Friday, August 15, 2014

The Croc and the Platypus Blog Tour

Every writer I’ve met (and that’s heaps) secretly wants to write a picture book (including me). I think it’s something to do with the magic of distilling a story into a small number of perfect words and then having an illustrator perform even more magic on them.

Recently at SCBWI ANZ Conference 2014 I attended an In Conversation session about the creative process for a new Walker Books Australia picture book, TheCroc and the Platypus. The session featured Jackie Hosking (author), Marjorie Crosby-Fairall (illustrator) and Sue Whiting (editor). After the session was over, I wanted to know more. So I am particularly pleased to be a stop on the Croc and Platypus blog tour and to have the chance to ask Jackie and Marjorie some questions of my own.


Jackie, we hear all the time that rhyming picture books are incredibly difficult to write although you obviously have a talent for it.


Was there a portion of text that you had to work extra hard at?
The difficult thing about writing in rhyme is refusing to compromise on the right word to suit the rhyme or the meter.

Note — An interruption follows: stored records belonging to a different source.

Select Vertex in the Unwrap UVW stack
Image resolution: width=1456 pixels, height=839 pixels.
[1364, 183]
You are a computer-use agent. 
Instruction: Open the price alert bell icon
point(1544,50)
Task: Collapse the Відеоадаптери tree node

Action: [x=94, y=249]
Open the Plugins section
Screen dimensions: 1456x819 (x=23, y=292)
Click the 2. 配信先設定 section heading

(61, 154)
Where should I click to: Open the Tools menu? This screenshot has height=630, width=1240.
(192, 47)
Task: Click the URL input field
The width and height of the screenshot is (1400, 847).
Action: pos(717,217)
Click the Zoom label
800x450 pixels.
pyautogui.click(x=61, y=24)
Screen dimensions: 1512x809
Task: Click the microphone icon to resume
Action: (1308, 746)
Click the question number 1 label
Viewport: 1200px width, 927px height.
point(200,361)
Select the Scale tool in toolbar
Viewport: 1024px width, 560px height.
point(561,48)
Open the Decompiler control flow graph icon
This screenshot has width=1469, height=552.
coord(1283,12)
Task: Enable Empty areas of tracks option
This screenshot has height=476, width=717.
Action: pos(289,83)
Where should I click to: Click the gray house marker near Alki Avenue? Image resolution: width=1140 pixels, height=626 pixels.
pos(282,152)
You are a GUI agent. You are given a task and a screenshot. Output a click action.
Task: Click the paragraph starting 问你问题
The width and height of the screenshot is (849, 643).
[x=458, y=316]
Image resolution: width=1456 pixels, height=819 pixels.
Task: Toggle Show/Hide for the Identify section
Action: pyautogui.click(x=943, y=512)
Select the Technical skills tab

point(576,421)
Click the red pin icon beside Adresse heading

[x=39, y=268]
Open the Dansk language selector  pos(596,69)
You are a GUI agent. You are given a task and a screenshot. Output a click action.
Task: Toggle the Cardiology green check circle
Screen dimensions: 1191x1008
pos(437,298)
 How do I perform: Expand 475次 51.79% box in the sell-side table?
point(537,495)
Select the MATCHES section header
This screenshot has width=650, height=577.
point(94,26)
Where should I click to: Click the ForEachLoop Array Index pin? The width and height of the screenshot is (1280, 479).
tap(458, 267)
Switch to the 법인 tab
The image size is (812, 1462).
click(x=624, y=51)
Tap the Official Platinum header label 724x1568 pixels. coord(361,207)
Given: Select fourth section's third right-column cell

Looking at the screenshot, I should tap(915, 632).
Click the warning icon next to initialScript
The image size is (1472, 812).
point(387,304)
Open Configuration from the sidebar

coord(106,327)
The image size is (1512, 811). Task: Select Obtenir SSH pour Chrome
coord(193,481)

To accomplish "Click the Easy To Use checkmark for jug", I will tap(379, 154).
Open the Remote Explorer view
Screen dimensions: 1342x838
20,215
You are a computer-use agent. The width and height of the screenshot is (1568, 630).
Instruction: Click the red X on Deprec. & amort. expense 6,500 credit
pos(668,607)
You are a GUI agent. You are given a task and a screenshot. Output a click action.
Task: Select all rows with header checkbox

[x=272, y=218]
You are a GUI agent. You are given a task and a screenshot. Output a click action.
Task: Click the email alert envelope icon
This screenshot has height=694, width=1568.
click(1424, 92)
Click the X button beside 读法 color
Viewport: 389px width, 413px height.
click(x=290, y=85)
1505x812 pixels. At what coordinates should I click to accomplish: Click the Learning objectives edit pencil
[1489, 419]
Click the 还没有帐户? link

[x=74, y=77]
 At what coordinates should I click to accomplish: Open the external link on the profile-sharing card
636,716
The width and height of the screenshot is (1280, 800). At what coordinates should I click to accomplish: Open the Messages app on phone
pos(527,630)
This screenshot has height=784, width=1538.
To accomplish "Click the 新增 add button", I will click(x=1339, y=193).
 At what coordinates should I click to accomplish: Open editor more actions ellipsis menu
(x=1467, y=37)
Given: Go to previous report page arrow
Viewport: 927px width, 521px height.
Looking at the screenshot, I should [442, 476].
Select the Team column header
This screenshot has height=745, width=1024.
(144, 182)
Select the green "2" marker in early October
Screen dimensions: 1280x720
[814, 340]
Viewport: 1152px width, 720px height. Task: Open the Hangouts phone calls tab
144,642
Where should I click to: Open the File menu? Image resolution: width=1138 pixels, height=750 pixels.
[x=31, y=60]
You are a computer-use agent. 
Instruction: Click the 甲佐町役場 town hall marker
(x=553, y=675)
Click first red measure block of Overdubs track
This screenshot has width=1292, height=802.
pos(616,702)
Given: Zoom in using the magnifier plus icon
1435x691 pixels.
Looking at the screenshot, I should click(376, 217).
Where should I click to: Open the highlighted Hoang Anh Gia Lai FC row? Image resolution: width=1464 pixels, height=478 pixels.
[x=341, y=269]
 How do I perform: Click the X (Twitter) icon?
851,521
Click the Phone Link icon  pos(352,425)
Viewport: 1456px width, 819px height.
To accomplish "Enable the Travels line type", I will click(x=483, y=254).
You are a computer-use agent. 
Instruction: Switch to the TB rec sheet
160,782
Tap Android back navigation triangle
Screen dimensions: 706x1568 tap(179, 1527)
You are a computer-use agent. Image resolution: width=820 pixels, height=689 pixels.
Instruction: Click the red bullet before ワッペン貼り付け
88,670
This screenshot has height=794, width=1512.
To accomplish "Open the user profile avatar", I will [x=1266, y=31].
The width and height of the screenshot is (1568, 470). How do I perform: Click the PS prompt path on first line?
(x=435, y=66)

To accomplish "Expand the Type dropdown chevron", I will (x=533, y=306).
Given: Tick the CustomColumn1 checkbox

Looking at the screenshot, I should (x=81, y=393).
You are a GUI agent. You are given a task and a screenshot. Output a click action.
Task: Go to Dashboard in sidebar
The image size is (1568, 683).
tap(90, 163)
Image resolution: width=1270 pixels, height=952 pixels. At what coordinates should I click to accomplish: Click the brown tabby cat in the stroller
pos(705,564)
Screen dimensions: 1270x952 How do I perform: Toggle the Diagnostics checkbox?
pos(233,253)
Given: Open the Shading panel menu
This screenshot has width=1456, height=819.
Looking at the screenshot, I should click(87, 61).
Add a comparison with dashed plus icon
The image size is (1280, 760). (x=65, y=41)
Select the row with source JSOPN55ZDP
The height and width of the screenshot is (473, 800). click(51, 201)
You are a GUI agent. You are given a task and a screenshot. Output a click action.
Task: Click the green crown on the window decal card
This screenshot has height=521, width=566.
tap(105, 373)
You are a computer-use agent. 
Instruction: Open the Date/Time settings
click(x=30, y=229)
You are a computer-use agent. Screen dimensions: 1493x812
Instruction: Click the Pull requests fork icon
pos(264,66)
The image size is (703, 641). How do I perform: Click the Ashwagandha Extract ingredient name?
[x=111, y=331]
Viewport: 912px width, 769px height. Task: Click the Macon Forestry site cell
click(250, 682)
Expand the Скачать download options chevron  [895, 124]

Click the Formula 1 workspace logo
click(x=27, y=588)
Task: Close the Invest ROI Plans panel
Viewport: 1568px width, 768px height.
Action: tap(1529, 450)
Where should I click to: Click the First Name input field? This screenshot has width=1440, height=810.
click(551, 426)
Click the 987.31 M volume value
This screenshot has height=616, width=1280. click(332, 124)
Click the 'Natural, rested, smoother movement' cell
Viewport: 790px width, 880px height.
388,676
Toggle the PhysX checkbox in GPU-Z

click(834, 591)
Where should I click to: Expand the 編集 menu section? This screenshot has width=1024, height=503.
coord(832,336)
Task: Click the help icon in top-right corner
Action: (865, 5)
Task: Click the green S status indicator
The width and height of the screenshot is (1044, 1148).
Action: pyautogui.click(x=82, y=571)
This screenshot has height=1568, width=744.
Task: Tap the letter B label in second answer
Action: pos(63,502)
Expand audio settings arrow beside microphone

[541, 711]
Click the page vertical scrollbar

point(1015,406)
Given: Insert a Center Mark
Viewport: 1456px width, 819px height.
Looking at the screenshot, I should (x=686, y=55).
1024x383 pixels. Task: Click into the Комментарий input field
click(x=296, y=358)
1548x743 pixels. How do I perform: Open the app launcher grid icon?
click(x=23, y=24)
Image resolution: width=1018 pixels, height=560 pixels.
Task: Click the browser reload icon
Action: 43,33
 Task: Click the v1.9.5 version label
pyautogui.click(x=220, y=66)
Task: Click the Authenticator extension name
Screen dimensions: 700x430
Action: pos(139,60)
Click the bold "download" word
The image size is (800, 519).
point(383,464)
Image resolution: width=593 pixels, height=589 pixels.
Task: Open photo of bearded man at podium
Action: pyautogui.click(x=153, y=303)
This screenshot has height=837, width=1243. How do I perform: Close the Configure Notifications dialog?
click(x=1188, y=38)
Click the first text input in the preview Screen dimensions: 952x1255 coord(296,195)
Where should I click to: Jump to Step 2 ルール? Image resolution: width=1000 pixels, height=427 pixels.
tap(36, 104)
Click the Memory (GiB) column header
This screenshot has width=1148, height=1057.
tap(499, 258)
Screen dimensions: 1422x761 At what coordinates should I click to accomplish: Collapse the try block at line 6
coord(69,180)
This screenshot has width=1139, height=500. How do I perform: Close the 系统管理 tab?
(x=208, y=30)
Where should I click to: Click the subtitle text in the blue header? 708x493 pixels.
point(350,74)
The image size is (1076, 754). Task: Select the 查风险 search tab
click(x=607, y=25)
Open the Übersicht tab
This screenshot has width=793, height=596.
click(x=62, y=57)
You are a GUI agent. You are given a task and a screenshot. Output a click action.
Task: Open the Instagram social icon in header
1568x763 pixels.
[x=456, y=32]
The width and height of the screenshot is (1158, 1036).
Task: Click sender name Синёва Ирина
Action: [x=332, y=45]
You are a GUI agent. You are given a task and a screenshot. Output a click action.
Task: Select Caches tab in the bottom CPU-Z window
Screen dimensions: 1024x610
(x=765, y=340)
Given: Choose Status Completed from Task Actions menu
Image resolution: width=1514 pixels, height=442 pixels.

 In the first line of the second verse – there are three verses in all, I compromised, and while the whole story was accepted by Walker Books, that line wasn’t. What was interesting is that I didn’t like that line either. Here’s how the original line looked…
Platy said with a smile, to the cool Crocodile
“I have an idea to present….

No one calls a platypus, Platy, it sounds forced. One suggestion was to change the animal from a Platypus to something else. This was not acceptable to me; it had to be a platypus as it represented the soft pussy-cat character from The Owl and the Pussy-Cat.  I didn’t voice my concern at the time because I knew with some effort, I could fix it. And I did. The line now reads…
The platypus smiled, saying after a while,
“I have an idea to present…
The perfectionist in me struggled a bit with the fact the ‘smiled’ and ‘while’ are not perfect rhymes but I had to let that go because that was a very small sacrifice to make and it allowed me to keep the platypus in the story.

Was there a portion that just fell into place? Why do you think this happened?
The first verse is pretty much unchanged from the original though I did modify one line. This changed from…
And packed it all up in the boot
to
And bundled it up in the boot
‘Bundled’ is a stronger verb, more descriptive and it allowed me to get rid of the word ‘all’ and as an added bonus it complimented the word ‘trundled’ which is found at the beginning of the poem.

I’m not sure why it fell into place so easily. I think having The Owl and the Pussy-Cat as a template forced my hand into choosing particular words. I really wanted to emulate Lear’s rhyme and meter with no compromise, easier said than done! At the most basic level, for instance, the animals had to have names consisting of one and three syllables respectively. And the three syllable name had to have the stress fall on the first syllable. An echidna, for example would not fit the meter as the stress falls on the middle syllable which would not do at all.

How long did you spend working on this book from first word to submission?
I wrote the first draft in early 2011 and sent it to Walker in May of that year. In 2012 I was awarded a Maurice Saxby Mentorship where I was able to utilise the wisdom of many experienced professional. During that time I worked on The Croc and the Platypus and as a result improved it. I sent the improved version to Walker in May 2012 so in a way I have two submission dates.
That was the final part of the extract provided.